Enhancing carbon sequestration and greenhouse gas mitigation in semiarid farmland: The promising role of biochar application with biodegradable film mulching

Abstract

Long-term mulching has improved crop yields and farmland productivity in semiarid areas but also increased greenhouse gas (GHG) emissions and depleted soil fertility. Biochar application has emerged as a promising solution for addressing this issue. In this study, we investigated the effects of four biochar application rates (no biochar (N)=0 t ha–1, low (L)=3 t ha–1, medium (M)=6 t ha–1, and high (H)=9 t ha–1) under film mulching and no mulching over three growing seasons. We assessed the impact on greenhouse gas emissions, soil organic carbon sequestration (SOCS), and maize yield to evaluate the productivity and sustainability of farmland ecosystems.

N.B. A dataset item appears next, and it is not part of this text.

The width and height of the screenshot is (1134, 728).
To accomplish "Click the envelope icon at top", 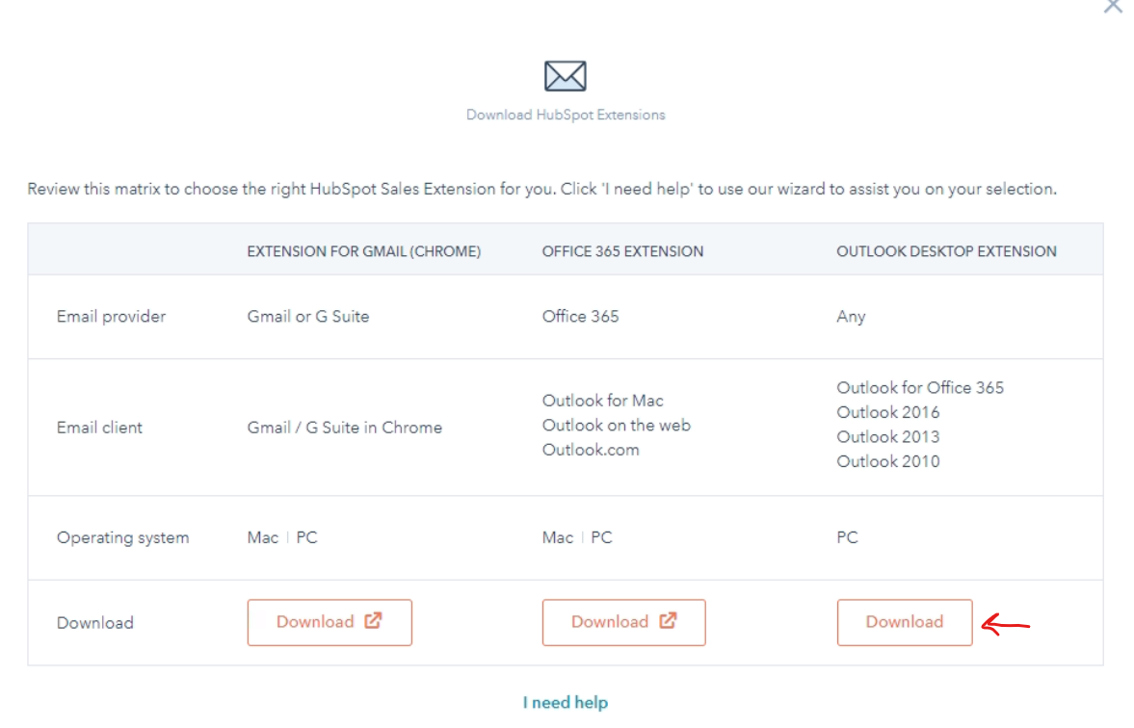I will point(566,76).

Our results demonstrated that mulching increased maize yield (18.68–41.80%), total fixed C in straw (23.64%), grain (28.87%), and root (46.31%) biomass, and GHG emissions (CO2, 10.78%; N2O, 3.41%), while decreasing SOCS (6.57%) and greenhouse gas intensity (GHGI; 13.61%). Under mulching, biochar application significantly increased maize yield (10.20%), total fixed C in straw (17.97%), grain (17.69%), root (16.75%) biomass, and SOCS (4.78%). Moreover, it decreased GHG emissions (CO2, 3.09%; N2O, 6.36%) and GHGI (12.28%). These effects correlated with the biochar addition rate, with the optimal rate being 9.0 t ha–1. In conclusion, biochar application reduced CO2 and N2O emissions, enhanced CH4 absorption, and improved maize yield under film mulching. It also improved the soil carbon fixation capacity while mitigating the warming potential, making it a promising sustainable management method for mulched farmland in semiarid areas.